その後、油分離器11に流入し、ここで蒸発器4及びガス側延長配管14内から回収した第1の潤滑油を分離して回収する。油分離器11を出た第2の冷媒は気液分離器5を介して圧縮機1に戻る。
【0027】
このように液側延長配管13の液冷媒による洗浄運転及びガス側延長配管14の液冷媒による洗浄運転を行なう点では実施の形態1と同様であるが、実施の形態2では、ガス側延長配管14の洗浄運転時に電磁弁9を閉、第3の電磁弁15を開にしてガス冷媒を絞り装置3を介さずに蒸発器4に流入させているため、実施の形態1で述べた効果に加えてガス側延長配管14の洗浄効果を一段と向上させることができる。
【0028】
【発明の効果】
この発明に係る冷凍装置は、第1の冷媒と第1の潤滑油が用いられた冷凍サイクルの冷媒配管を利用して第2の冷媒と第2の潤滑油を用いる圧縮機、凝縮器、減圧装置、蒸発器及び気液分離器をその順序に連結した冷凍装置において、上記圧縮機及び凝縮器間に接続され、上記圧縮機から吐出された第2の冷媒と熱交換するブラインタンクと、上記凝縮器及び減圧装置間に接続され、上記ブラインタンクから出た第2の冷媒の流路を上記凝縮器または上記減圧装置に切替える第1の電磁弁と、上記蒸発器及び気液分離器間に油分離手段と共に接続され、上記蒸発器から出た第2の冷媒を、上記油分離手段に直接流入させる流路または別の減圧装置及びブラインタンクを経て上記油分離手段に流入させる流路に切替える第2の電磁弁とを備えたため、液側延長配管及びガス側延長配管をそれぞれ液冷媒によって洗浄することができ、それぞれの延長配管内に滞留する第1の潤滑油を押し流して移動させ、短時間で油分離器内に回収することができる。

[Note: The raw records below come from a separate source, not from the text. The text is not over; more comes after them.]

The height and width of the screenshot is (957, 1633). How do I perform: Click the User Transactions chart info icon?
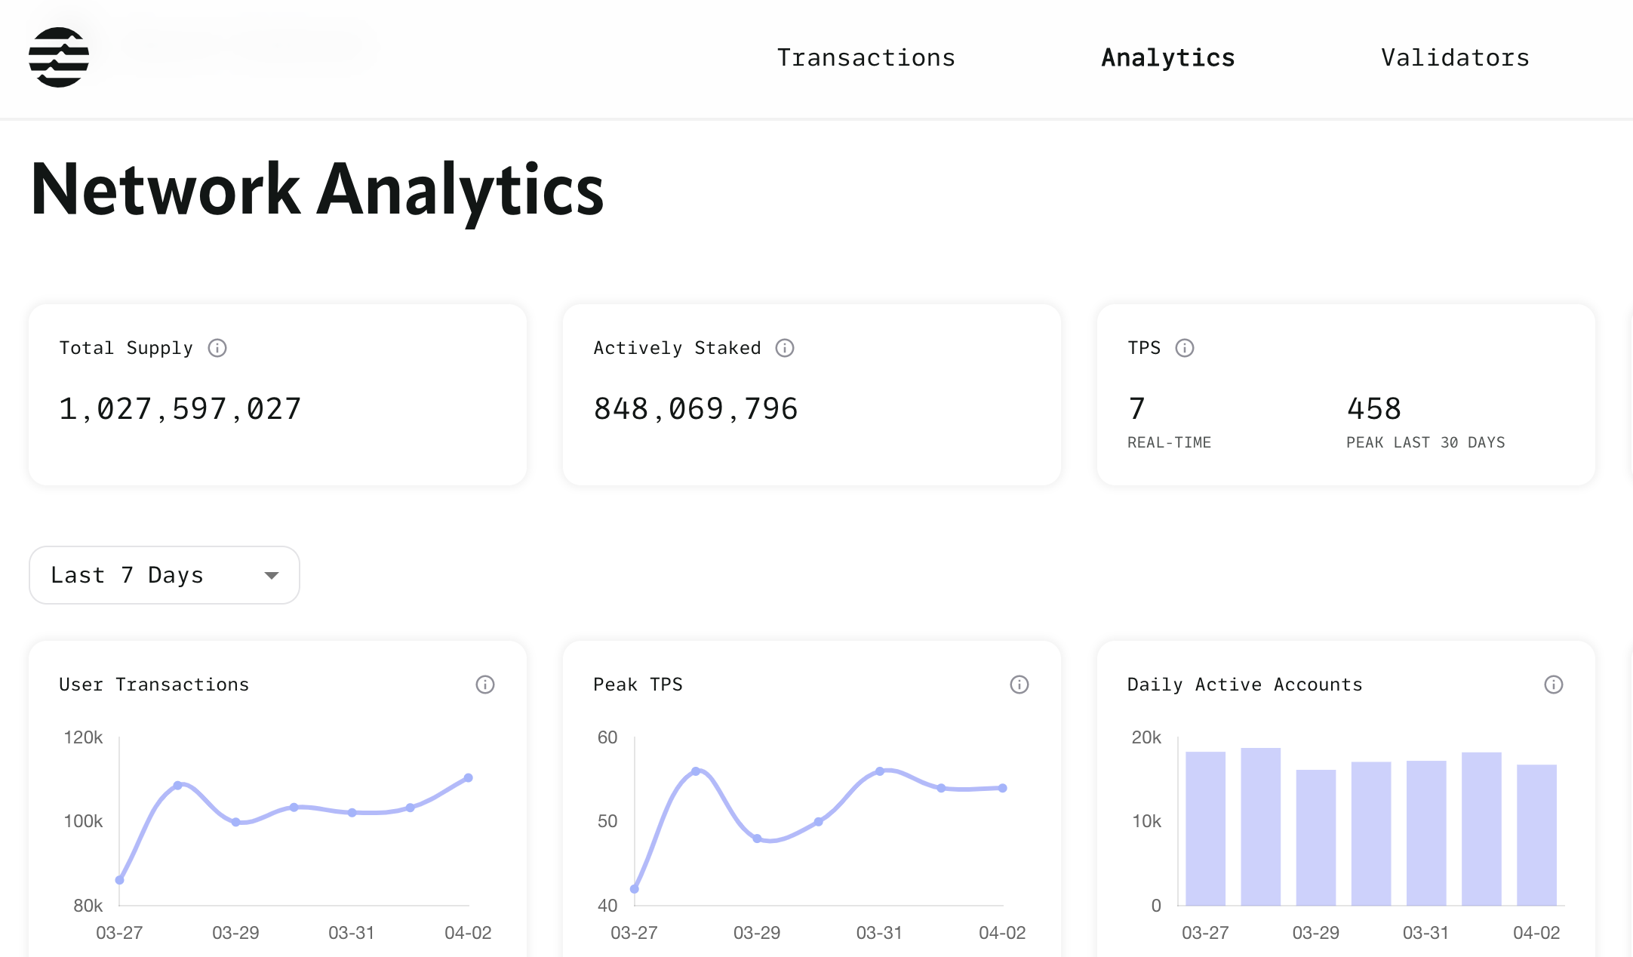pyautogui.click(x=485, y=685)
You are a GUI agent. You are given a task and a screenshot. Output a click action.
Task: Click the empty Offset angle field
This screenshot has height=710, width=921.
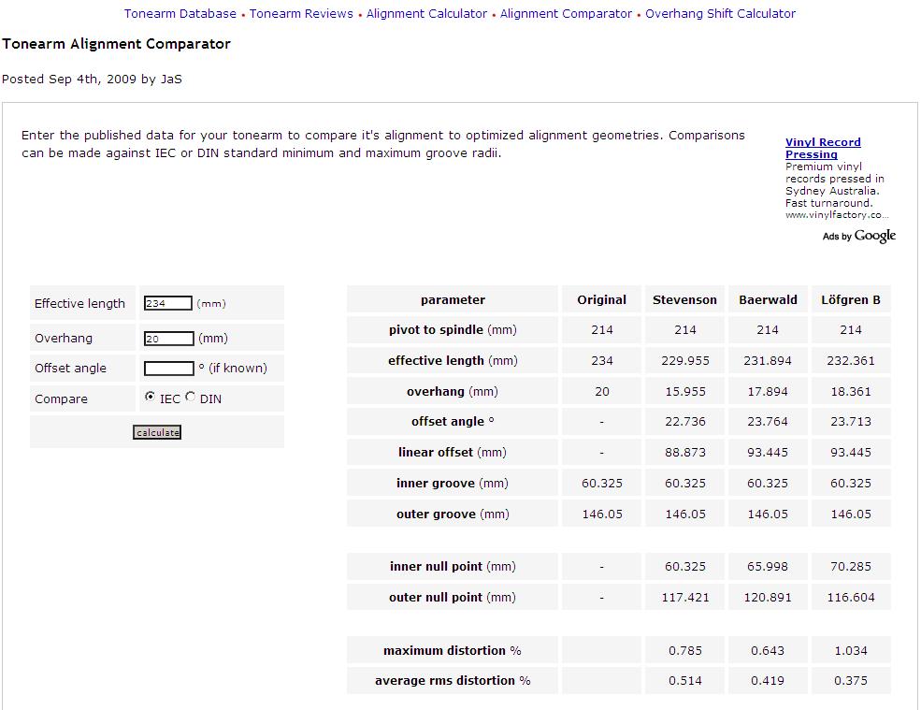click(x=169, y=369)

また、蒸発器内で凝縮した液冷媒はブラインタンク内でブラインと熱交換させることにより、低圧の過熱蒸気として圧縮機へ帰すことができるため、液圧縮による圧縮機故障も防ぐことができる。更に、油回収装置を冷凍サイクルから切り離し可能としているため、油回収装置からの第1の潤滑油の再流出を防ぐと共に、その分離を確実に行ない冷凍サイクルの信頼性を高めることができる。
【図面の簡単な説明】
【図1】この発明の実施の形態1による冷凍装置の概略構成を示すブロック図である。
【図2】この発明の実施の形態1の概略構成を示す冷媒回路図である。
【図3】この発明における新冷媒用冷凍装置への交換手順を示すフローチャートである。
【図4】この発明の実施の形態2の概略構成を示す冷媒回路図である。
【符号の説明】
1 圧縮機、 2 凝縮器、 3 絞り装置、 4 蒸発器、
5 気液分離器、 6 ブラインタンク、 7、8 第1の電磁弁、
9 電磁弁、 10 第2の電磁弁、 11 油分離器、
12 減圧弁、 13 液側延長配管、 14 ガス側延長配管、
15 第3の電磁弁、 100 室外機、 200 負荷装置、
300 油回収装置。
Claims (6)
- 第1の冷媒と第1の潤滑油が用いられた冷凍サイクルの冷媒配管を利用して第2の冷媒と第2の潤滑油を用いる圧縮機、凝縮器、減圧装置、蒸発器及び気液分離器をその順序に連結した冷凍装置において、上記圧縮機及び凝縮器間に接続され、上記圧縮機から吐出された第2の冷媒と熱交換するブラインタンクと、上記凝縮器及び減圧装置間に接続され、上記ブラインタンクから出た第2の冷媒の流路を上記凝縮器または上記減圧装置に切替える第1の電磁弁と、上記蒸発器及び気液分離器間に油分離手段と共に接続され、上記蒸発器から出た第2の冷媒を、上記油分離手段に直接流入させる流路または別の減圧装置及びブラインタンクを経て上記油分離手段に流入させる流路に切替える第2の電磁弁とを備えた冷凍装置。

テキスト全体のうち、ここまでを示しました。